__DOCUMENT__.

Both plots show sharp bunching at $z^*$, with the notch case also exhibiting a diffuse hole to the right, confirming they are appropriate for bunching analysis. The next section builds on these to show several examples of how the main function, `bunchit()`, can be used to apply the bunching estimator, including cases that feature diffuse bunching, round number bunching and other bunching points in the bandwidth. We first focus on the kink case.

__COLLECTED MATERIAL__.
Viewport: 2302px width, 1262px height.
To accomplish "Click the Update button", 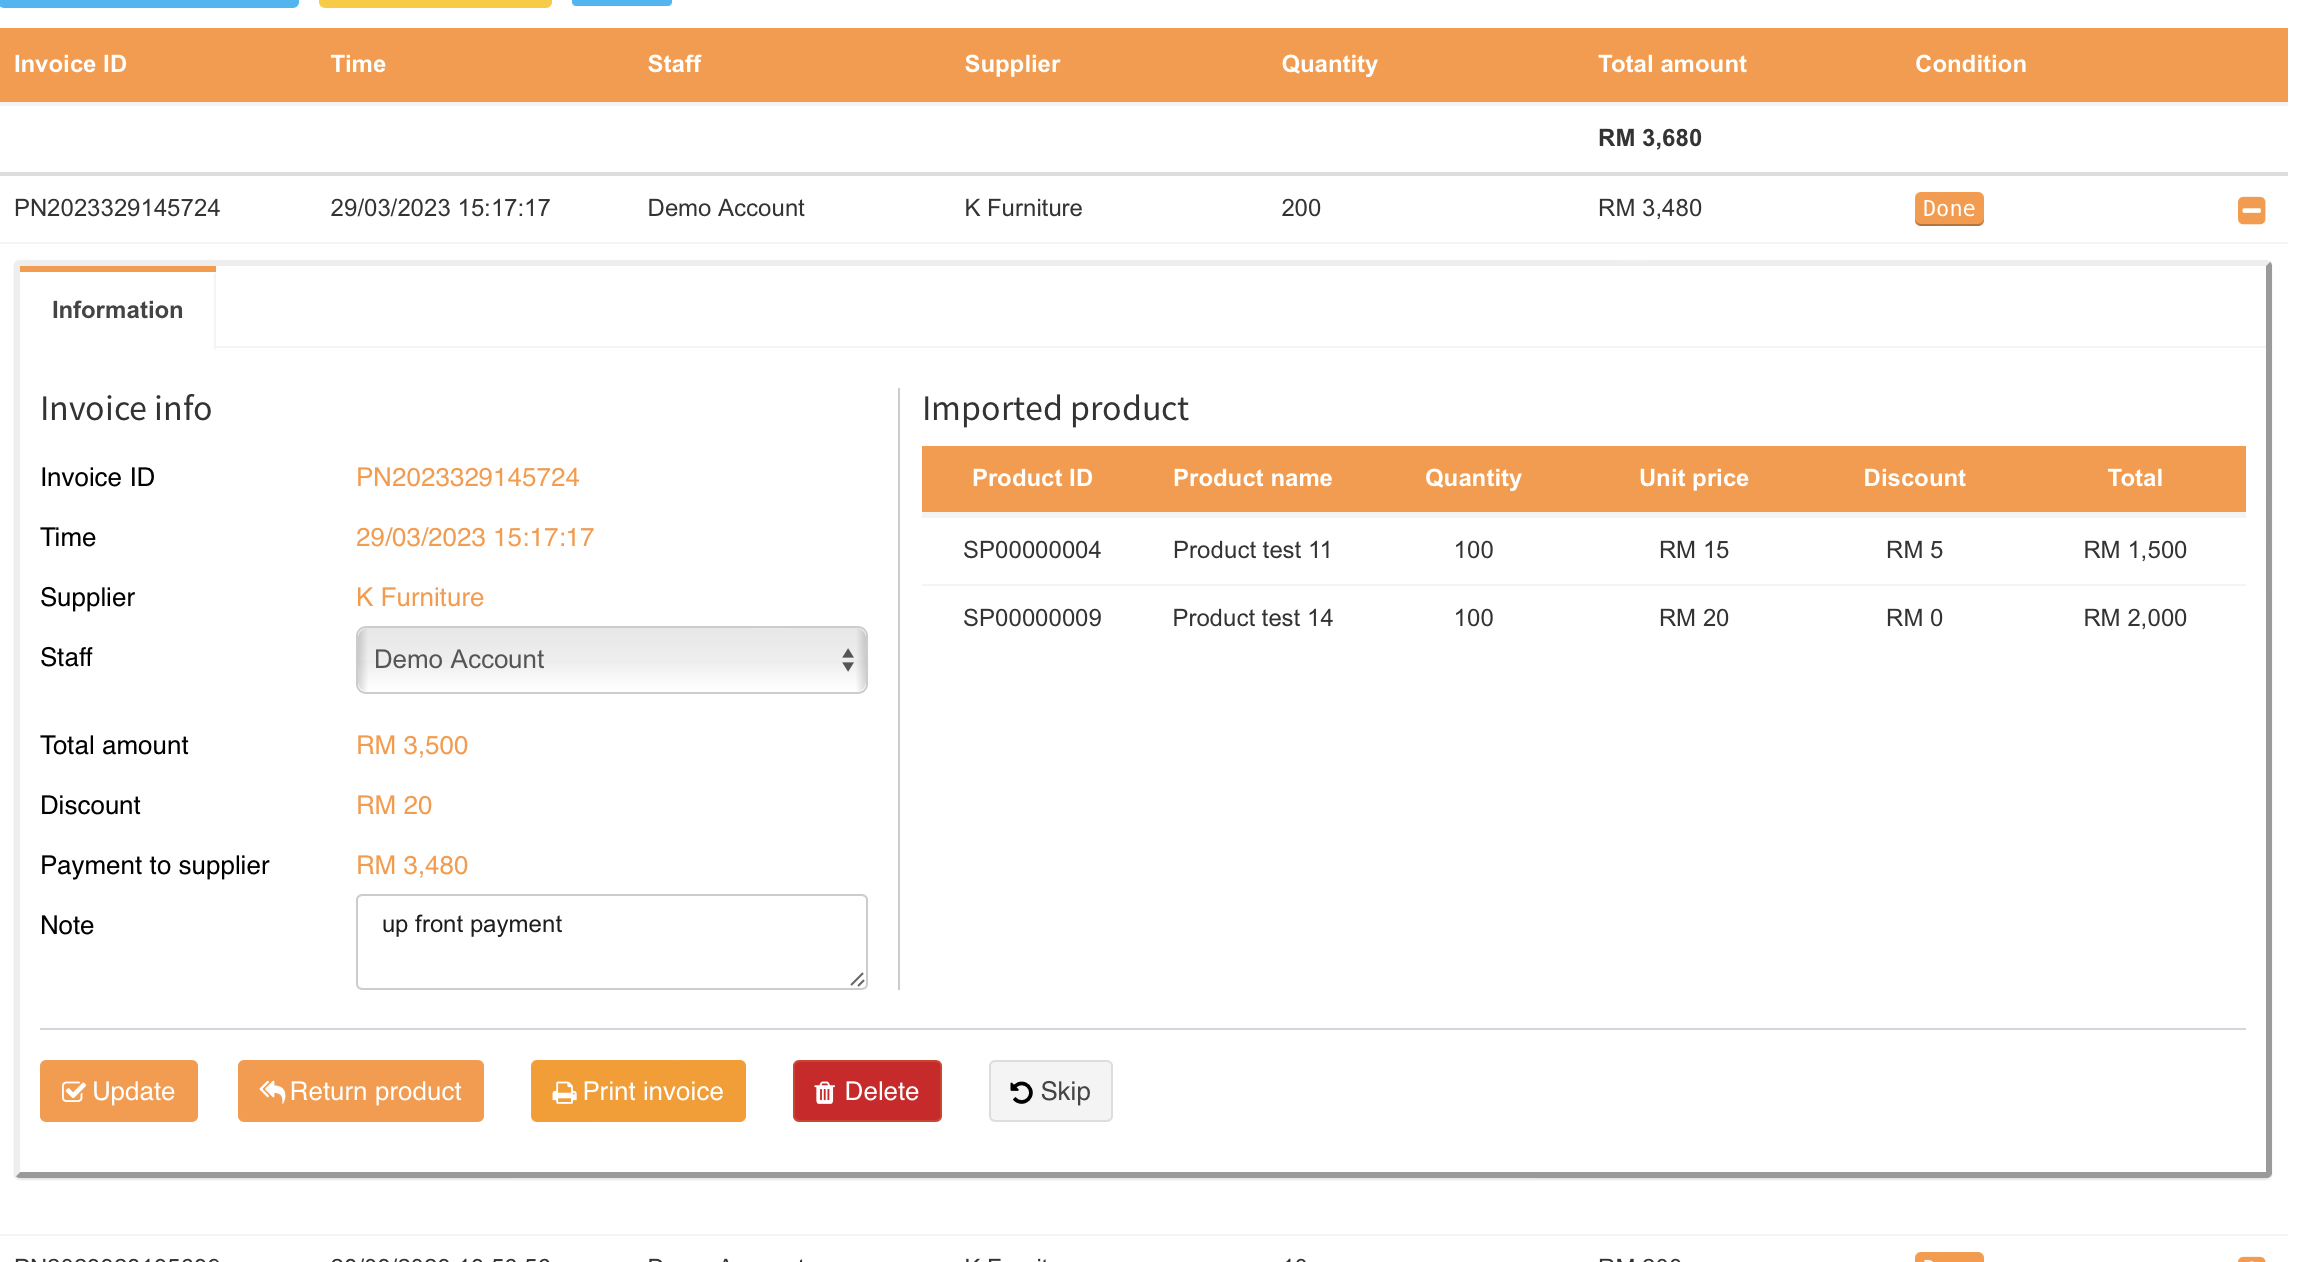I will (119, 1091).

__AIM A__.
Decide whether each statement agrees with the passage above on bunching analysis: (i) only the notch case shows sharp bunching at $z^*$; (ii) the main function is named `bunchit()`; (iii) the next section starts with the notch case. For each, answer yes or no and quote the words of the passage that decide it.
__AIM B__.
Write what comes next in the passage on bunching analysis, beginning right after its final sentence.

__TASK ANSWER A__.
(i) No: "Both plots show sharp bunching at $z^*$"
(ii) Yes: "the main function, `bunchit()`"
(iii) No: "We first focus on the kink case."

__TASK ANSWER B__.
\newpage


## Kinks

### Kink example 1: Sharp bunching

The first example is based on the distribution of our data's `kink_vector`, as plotted above. To apply the estimator, we need to choose an appropriate polynomial, as well as lower and upper limits of the bunching region. Since there does not appear to be any diffuse bunching around 10000, we can simply set the bunching region to be the kink, i.e. `bins_excl_l` and `bins_excl_r` can be left to their default values of zero. The distribution also looks fairly smooth outside the bunching region, so we can use a moderate level of polynomial order for fitting purposes, say `poly` = 4. For expositional purposes, let's also restrict the bandwidth to 20 bins below and above $z^*$, by setting `bins_l` and `bin_r` to 20. We also need to choose values for the marginal tax rate below and above the kink, which we'll set to `t0` = 0 and `t1` = 0.2.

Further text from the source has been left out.